Testo fornito:
· · · · · · ·

Anche se non ci piace ammetterlo, tutti ci accontentiamo di qualcosa, anche se non è proprio quello che vorremmo. E questo accade in ogni settore della vita:
  • Per esempio, chi non vorrebbe vivere in un'isola tropicale, o in una meravigliosa villa? Ma ovviamente quasi tutti devono accontentarsi di sistemazioni ben più modeste.
  • Oppure, chi non vorrebbe fare un lavoro prestigioso, appagante e ben remunerato? Ma pochi arrivano a farlo.

Accontentarsi in amore

Lo stesso accade nelle relazioni (anche se qui, ancor più che in altri settori, difficilmente lo ammettiamo). Chi da giovane non sogna il Principe azzurro, o la Principessa dorata? E magari qualcuno lo incontra anche - salvo poi col tempo rendersi conto che non è proprio come sembrava all'inizio. Altri non lo incontrano mai, allora col tempo e le esperienze "abbassano" le proprie mire (magari senza nemmeno rendersene conto), e si "accontentano" di un partner abbastanza vicino ai propri desideri (o di quello disponibile al momento).

D'altronde, come si suol dire "Nessuno è perfetto". Quindi come sarebbe possibile trovare un partner "su misura"? Nella realtà l'uomo perfetto oppure la donna ideale non esistono.
Chi si ostina a cercarli non riesce a creare nessuna relazione appagante, perché nessuna persona reale sarà mai all'altezza di quell'ideale. Qualsiasi partner avrà limiti ritenuti inaccettabili e verrà inesorabilmente criticato o scartato. Il non sapersi accontentare porterà quindi ad una continua infelicità relazionale (o a lunghi periodi di solitudine).

· · · · · · ·

Descrizione dell'esercizio:
Prosegui il testo sull'accontentarsi in amore dopo la sua ultima frase. Le righe riportate qui sotto provengono da una fonte diversa dal testo.

Dati forniti:
· · · · · · ·

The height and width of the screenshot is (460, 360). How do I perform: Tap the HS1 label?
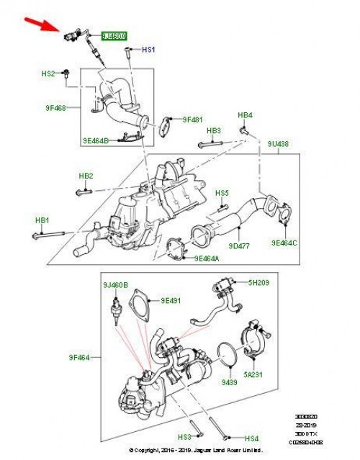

· · · · · · ·

Risultato dell'esercizio:
“L'uomo perfetto
o la donna ideale
non esistono”

Illusioni e aspettative romantiche

Questa posizione scandalizzerà gli animi più romantici, quelli convinti che tutti meritino il "grande amore" o che nella scelta del partner non dovrebbero esserci compromessi. Purtroppo viviamo anche in una cultura romantica che alimenta questi ideali sentimentali illusori; col risultato di creare aspettative troppo elevate e di conseguenza devastanti delusioni - non ultima quella dell'ideale monogamico che s'infrange di fronte a tradimenti e separazioni.

Le coppie che superano la prova del tempo non sono quelle con una perfetta armonia (che esistono solo nelle opere di fantasia), ma quelle fra persone che hanno imparato ad accettare imperfezioni e limiti del partner - ovvero ad "accontentarsi" della persona che hanno di fianco (e delle sue qualità), rinunciando ad un'ideale di perfezione.

Bugie del marketing

Mi rendo conto di quanto questo argomento sia impopolare, specialmente in una società dove il marketing continua a dirci che "Tutti meritiamo il meglio" (Carrefour), "Perché voi valete" (L'Oreal), "No limits (Nessun limite)" (Sector), che puoi fare tutto, ecc. (di solito per venderci qualcosa).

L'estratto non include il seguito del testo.